Results of a long-term collaboration of the Blanke Lab (Bertarelli Chair in Cognitive Neuroprosthetics) with neuroscientist Andrea Serino (CHUV) and neurosurgeon Ali Rezai at West Virginia University (USA) have just been published in Nature Human Behavior. This study sheds new light on the experienced sense of agency associated with actions generated via intracortical brain–machine interfaces (BCI) that enable movement for paralysed individuals.

Abstract

Intracortical brain-machine interfaces decode motor commands from neural signals and translate them into actions, enabling movement for paralysed individuals. The subjective sense of agency associated with actions generated via intracortical brain-machine interfaces (BCI actions), the neural mechanisms involved and its clinical relevance are currently unknown, although the sense of agency for bodily actions of for example human hand actions has been deeply investigated.

By experimentally manipulating the coherence between decoded motor commands and sensory feedback in a tetraplegic individual using a brain-machine interface (with a brain implant in primary motor cortex, M1), we provide evidence that M1 processes sensory feedback signals, sensorimotor conflicts (between the intended action and visual and/or somatosensory feedback) and subjective states of actions for BCI actions (that is for actions generated via the brain-machine interface). Interestingly, neural signals associated with the subjective sense of agency or control over the BCI action affected the proficiency of the brain-machine interface and were implemented to improve BCI control, underlining the clinical potential of the present approach.
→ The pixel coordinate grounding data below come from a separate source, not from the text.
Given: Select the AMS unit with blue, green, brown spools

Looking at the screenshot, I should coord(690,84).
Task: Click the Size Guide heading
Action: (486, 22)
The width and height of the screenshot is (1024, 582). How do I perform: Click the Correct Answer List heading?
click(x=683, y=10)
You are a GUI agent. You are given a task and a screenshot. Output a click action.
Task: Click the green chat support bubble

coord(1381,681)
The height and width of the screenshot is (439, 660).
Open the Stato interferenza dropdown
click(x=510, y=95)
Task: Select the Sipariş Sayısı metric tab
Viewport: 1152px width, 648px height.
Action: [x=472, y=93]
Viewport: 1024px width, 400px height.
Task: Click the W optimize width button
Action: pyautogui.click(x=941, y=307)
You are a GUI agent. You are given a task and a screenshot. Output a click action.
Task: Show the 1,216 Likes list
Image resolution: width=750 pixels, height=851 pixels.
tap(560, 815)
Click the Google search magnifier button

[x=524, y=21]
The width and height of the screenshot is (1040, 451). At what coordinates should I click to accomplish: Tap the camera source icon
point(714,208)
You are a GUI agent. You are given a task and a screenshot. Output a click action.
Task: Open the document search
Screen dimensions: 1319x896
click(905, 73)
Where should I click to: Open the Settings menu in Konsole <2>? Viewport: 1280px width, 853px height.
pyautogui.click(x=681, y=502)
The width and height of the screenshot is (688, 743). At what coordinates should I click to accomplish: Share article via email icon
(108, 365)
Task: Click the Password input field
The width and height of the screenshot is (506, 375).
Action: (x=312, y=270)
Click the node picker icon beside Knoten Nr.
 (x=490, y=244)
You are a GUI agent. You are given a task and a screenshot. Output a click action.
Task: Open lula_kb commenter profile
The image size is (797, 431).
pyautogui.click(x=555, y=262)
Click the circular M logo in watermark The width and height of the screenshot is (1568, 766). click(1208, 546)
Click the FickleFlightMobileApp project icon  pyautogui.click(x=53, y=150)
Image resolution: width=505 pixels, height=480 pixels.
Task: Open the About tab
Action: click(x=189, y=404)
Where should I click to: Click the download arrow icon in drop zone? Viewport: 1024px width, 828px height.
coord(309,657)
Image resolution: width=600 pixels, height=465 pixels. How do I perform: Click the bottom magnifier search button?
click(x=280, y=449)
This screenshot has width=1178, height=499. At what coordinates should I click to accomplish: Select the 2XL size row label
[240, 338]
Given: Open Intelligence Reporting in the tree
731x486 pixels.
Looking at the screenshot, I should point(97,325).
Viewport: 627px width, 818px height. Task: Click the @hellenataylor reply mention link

These findings link basic human neuroscience and neurotechnology with clinical translation. We show that primary motor cortex (M1) encodes information related to action and sensing, but also sensorimotor and for the first time that M1 encodes subjective agency signals, which in turn are relevant for clinical applications of brain-machine interfaces, but also for the impact of neurotechnology on the sense of agency and its ethical, legal, and social impact.

Funding

Bertarelli Foundation

References

Serino, A.*, Bockbrader, M.*, Bertoni, T., Colachis, S., Solca, M., Dunlap, C., Eipel, K., Ganzer, P., Annetta, N., Sharma, G., Orepic, P., Friedenberg, D., Sederberg, P., Faivre, N., Rezai, A.*, Blanke, O.* (2022) Sense of agency for intracortical brain–machine interfaces. Nature Human Behavior. doi: 10.1038/s41562-021-01233-2.